Beginning January 1, 2014, all individuals must obtain minimum essential coverage or pay a tax. There are exceptions if the coverage is unaffordable (the lowest-cost option available costs more than 8% of the individual's household income), for low-income taxpayers, and for coverage gaps up to three months.
Federal premium assistance to purchase Exchange coverage is available for certain individuals with household income up to 400% of the Federal Poverty Level.
Employers with 25 or fewer full-time equivalent employees who earn $50,000 or less on average may earn a tax credit if the employer provides health coverage and pays at least 50% of the premium cost.
Beginning in 2015, a large employer that does not offer full-time employees health coverage or offers coverage that is either unaffordable or inadequate, will owe a penalty if at least one employee qualifies to receive a premium tax credit to purchase Exchange coverage
Beginning January 1, 2018, a 40% nondeductible excise tax will be imposed the extent the aggregate value of specified employer-sponsored health coverage exceeds certain threshold amounts.
For three years beginning in 2014, health insuruers for fully-insured plans and plan sponsors for self-funded group health plans will be required to pay reinsurance fees to state-established Exchange reinsurance entities.

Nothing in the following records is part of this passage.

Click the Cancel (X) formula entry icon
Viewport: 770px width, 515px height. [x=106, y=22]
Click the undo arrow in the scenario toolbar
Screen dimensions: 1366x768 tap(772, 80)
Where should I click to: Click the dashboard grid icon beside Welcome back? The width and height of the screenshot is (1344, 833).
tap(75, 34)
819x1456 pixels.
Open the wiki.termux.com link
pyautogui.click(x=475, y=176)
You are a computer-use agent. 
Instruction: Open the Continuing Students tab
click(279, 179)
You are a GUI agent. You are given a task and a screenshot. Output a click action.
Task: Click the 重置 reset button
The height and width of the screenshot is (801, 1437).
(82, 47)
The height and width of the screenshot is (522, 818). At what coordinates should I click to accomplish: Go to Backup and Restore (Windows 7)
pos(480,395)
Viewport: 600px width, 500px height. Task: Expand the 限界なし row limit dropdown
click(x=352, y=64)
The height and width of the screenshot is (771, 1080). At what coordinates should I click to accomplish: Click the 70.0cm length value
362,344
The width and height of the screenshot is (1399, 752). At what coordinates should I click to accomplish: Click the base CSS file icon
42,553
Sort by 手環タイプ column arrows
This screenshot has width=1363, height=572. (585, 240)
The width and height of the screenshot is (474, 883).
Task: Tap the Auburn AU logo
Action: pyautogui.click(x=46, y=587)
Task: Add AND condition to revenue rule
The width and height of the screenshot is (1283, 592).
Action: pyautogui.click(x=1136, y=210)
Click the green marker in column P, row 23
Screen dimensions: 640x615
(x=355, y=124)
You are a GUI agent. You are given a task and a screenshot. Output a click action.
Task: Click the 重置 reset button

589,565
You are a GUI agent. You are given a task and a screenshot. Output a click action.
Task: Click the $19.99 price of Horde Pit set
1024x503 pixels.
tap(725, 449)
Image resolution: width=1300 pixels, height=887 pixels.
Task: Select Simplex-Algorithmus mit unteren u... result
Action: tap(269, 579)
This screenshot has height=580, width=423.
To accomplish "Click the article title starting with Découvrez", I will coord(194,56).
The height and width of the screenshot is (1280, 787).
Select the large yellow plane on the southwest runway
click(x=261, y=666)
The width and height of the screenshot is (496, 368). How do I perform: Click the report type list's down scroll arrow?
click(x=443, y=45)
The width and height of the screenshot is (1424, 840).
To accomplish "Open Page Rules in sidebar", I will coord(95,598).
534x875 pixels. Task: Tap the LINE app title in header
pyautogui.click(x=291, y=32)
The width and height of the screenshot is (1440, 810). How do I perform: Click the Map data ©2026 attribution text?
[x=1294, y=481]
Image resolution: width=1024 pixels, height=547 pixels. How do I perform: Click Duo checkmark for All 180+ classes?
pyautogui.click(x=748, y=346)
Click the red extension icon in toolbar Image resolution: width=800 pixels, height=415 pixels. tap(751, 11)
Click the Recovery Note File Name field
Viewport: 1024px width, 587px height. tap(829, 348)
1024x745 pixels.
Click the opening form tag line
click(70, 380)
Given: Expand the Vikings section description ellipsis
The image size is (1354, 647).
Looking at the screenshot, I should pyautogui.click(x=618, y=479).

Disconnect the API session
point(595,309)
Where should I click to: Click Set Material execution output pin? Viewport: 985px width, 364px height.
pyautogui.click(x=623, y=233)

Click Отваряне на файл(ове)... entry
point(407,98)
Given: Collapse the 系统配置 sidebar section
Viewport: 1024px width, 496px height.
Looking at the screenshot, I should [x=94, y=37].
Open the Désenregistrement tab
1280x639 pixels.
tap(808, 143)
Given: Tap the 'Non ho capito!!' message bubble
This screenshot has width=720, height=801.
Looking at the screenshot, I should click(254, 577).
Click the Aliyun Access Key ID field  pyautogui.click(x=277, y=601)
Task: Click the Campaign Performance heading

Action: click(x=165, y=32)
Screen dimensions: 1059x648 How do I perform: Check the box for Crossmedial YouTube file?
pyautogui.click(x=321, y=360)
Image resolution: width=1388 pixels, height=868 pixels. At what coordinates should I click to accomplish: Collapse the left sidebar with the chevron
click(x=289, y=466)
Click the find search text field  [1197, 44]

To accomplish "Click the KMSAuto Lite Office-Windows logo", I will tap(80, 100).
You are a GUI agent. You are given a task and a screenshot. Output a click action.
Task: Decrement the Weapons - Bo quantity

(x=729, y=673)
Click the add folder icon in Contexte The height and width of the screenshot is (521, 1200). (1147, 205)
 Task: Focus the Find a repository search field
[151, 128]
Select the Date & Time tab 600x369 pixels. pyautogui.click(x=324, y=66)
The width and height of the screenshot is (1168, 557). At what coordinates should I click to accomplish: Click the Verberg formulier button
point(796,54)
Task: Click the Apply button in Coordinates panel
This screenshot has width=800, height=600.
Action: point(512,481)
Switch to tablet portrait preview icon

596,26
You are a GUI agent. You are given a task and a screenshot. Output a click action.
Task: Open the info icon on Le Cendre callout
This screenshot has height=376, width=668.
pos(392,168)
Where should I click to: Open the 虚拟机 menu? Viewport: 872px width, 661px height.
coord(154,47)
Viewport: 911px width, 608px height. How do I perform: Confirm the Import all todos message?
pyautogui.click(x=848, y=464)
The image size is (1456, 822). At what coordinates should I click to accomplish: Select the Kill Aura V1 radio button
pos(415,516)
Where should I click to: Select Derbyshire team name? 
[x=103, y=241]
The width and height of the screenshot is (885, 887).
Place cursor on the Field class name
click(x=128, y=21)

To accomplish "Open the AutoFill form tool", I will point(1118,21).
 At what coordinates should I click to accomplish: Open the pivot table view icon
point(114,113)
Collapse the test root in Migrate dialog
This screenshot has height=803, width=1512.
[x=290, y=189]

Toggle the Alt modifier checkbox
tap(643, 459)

Employers that provide prescription drug coverage to Medicare-eligible retirees that is at least as valuable as the Medicare Part D benefit are eligible for a subsidy of 28% of allowable prescription drug claims. Beginning with the 2013 tax year, an employer's allowable deduction for retiree prescription drug expenses must be reduced by the amount of the tax-free subsidy payment received.
ACA establishes Medical Loss Ratio (MLR) targets for health insurance coverage offered in the individual, small group, and large group markets. If a health insurer does not achieve the target MLR, it must provide rebates to enrollees in that market.